Stored data entries:
* * *

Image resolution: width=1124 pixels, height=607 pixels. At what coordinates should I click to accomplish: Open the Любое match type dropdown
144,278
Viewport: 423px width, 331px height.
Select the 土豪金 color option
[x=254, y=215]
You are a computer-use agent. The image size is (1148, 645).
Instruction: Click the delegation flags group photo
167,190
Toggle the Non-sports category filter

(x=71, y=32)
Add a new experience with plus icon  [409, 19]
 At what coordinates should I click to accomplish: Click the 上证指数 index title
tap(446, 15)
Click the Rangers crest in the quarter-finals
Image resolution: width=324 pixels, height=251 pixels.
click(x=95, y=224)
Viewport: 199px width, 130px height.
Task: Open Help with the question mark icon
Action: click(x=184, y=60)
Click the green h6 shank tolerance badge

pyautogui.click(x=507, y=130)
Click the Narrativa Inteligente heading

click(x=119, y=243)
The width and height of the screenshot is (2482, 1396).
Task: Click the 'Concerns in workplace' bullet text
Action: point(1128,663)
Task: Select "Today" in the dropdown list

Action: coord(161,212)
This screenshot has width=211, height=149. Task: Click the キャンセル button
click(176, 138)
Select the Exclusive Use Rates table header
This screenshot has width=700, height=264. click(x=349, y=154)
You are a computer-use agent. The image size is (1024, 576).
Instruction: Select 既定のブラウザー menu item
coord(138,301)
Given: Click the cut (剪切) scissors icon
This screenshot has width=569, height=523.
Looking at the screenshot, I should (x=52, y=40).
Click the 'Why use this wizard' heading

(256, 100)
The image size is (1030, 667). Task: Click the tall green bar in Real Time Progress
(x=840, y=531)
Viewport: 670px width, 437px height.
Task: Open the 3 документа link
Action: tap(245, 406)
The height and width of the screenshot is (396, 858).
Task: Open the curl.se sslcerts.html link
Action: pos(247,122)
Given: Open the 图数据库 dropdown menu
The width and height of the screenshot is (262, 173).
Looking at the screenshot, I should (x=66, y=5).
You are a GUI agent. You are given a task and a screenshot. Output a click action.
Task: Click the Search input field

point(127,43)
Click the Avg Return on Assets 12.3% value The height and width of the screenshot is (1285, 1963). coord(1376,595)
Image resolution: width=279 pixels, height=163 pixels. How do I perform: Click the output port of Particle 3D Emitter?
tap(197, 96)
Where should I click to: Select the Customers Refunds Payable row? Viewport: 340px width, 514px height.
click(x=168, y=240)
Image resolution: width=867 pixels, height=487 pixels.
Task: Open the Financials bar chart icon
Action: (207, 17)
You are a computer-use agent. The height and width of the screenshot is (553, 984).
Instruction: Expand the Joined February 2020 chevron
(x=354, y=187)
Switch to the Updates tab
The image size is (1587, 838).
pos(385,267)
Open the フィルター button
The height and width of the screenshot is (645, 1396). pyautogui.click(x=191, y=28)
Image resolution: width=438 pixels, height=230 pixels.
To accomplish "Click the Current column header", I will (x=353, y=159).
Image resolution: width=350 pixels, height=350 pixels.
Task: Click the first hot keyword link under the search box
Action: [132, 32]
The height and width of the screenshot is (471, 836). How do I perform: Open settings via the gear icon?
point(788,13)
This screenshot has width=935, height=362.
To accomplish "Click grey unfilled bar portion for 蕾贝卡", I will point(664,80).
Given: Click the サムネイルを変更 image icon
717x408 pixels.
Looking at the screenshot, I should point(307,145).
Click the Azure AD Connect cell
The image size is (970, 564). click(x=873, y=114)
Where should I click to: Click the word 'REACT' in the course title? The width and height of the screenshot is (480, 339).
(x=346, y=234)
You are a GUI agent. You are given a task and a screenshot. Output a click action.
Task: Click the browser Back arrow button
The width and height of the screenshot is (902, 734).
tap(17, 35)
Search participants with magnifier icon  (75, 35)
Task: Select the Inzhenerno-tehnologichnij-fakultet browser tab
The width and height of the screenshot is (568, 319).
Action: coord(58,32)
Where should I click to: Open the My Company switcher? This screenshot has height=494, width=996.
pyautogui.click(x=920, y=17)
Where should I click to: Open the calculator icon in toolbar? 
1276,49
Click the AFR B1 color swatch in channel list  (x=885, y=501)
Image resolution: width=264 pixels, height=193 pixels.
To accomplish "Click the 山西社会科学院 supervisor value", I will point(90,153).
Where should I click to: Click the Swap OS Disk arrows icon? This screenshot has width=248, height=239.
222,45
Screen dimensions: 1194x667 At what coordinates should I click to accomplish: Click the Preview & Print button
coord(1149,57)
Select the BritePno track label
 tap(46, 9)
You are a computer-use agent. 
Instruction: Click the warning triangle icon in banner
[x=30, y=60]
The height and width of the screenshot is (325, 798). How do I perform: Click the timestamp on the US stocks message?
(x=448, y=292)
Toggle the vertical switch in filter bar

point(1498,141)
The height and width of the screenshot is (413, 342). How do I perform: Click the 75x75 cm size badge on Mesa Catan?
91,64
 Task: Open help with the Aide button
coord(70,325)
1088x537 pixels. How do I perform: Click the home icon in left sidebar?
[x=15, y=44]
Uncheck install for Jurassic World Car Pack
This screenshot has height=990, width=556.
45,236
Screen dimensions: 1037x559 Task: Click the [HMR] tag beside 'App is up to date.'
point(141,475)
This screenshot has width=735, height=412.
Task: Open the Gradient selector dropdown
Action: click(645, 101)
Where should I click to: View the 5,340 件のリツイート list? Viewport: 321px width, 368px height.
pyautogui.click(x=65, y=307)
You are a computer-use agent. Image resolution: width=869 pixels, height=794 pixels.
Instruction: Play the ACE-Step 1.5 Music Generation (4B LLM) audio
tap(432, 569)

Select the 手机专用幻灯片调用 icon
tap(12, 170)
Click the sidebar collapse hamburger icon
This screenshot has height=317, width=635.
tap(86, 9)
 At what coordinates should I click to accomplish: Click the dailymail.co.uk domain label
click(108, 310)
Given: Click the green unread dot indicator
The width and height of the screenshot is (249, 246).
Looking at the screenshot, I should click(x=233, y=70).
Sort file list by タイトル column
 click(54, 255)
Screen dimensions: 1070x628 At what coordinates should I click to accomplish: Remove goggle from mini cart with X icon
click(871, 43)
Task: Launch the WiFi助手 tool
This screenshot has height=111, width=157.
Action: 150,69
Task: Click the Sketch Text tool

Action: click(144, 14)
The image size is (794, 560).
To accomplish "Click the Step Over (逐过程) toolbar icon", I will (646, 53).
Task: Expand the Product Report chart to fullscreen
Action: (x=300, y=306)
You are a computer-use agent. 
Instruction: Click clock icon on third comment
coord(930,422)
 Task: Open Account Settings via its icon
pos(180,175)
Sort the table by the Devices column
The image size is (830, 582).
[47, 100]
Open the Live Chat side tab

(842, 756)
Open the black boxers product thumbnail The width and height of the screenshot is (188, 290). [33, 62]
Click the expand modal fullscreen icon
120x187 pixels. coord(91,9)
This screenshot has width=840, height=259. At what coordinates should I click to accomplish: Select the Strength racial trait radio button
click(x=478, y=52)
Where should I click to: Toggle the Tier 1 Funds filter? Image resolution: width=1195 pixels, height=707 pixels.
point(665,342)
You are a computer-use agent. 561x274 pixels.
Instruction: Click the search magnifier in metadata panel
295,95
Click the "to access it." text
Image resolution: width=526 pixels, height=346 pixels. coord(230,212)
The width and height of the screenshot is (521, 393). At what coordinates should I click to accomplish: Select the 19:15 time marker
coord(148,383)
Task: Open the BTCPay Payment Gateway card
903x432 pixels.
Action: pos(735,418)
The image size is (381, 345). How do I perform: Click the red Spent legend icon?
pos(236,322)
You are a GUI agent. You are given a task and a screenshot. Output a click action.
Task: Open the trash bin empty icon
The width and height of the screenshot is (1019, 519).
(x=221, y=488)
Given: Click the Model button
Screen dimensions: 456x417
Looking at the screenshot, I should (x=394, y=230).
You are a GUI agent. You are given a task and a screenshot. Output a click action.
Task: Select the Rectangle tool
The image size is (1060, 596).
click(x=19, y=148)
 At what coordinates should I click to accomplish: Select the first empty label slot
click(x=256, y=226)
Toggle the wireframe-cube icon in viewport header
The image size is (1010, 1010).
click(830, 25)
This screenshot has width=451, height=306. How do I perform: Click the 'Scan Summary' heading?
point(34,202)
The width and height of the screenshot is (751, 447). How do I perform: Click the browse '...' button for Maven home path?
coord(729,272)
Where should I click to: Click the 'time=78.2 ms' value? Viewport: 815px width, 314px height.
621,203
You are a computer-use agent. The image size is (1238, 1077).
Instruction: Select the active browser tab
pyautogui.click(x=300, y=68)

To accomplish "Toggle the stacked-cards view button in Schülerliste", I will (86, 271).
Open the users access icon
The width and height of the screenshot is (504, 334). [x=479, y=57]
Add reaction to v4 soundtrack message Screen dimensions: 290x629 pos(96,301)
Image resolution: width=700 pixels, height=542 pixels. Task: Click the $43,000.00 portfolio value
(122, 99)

* * *

## ASSIGNMENT
Going back over the entries above, copy word for word every line from the one that has "Task: Click the Search input field" on through the one that has "Search participants with".

## RESPONSE BOX
Task: Click the Search input field

point(127,43)
Click the Avg Return on Assets 12.3% value The height and width of the screenshot is (1285, 1963). coord(1376,595)
Image resolution: width=279 pixels, height=163 pixels. How do I perform: Click the output port of Particle 3D Emitter?
tap(197, 96)
Where should I click to: Select the Customers Refunds Payable row? Viewport: 340px width, 514px height.
click(x=168, y=240)
Image resolution: width=867 pixels, height=487 pixels.
Task: Open the Financials bar chart icon
Action: (207, 17)
You are a computer-use agent. The height and width of the screenshot is (553, 984).
Instruction: Expand the Joined February 2020 chevron
(x=354, y=187)
Switch to the Updates tab
The image size is (1587, 838).
pos(385,267)
Open the フィルター button
The height and width of the screenshot is (645, 1396). pyautogui.click(x=191, y=28)
Image resolution: width=438 pixels, height=230 pixels.
To accomplish "Click the Current column header", I will (x=353, y=159).
Image resolution: width=350 pixels, height=350 pixels.
Task: Click the first hot keyword link under the search box
Action: [132, 32]
The height and width of the screenshot is (471, 836). How do I perform: Open settings via the gear icon?
point(788,13)
This screenshot has width=935, height=362.
To accomplish "Click grey unfilled bar portion for 蕾贝卡", I will point(664,80).
Given: Click the サムネイルを変更 image icon
717x408 pixels.
Looking at the screenshot, I should point(307,145).
Click the Azure AD Connect cell
The image size is (970, 564). click(x=873, y=114)
Where should I click to: Click the word 'REACT' in the course title? The width and height of the screenshot is (480, 339).
(x=346, y=234)
You are a GUI agent. You are given a task and a screenshot. Output a click action.
Task: Click the browser Back arrow button
The width and height of the screenshot is (902, 734).
tap(17, 35)
Search participants with magnifier icon  (75, 35)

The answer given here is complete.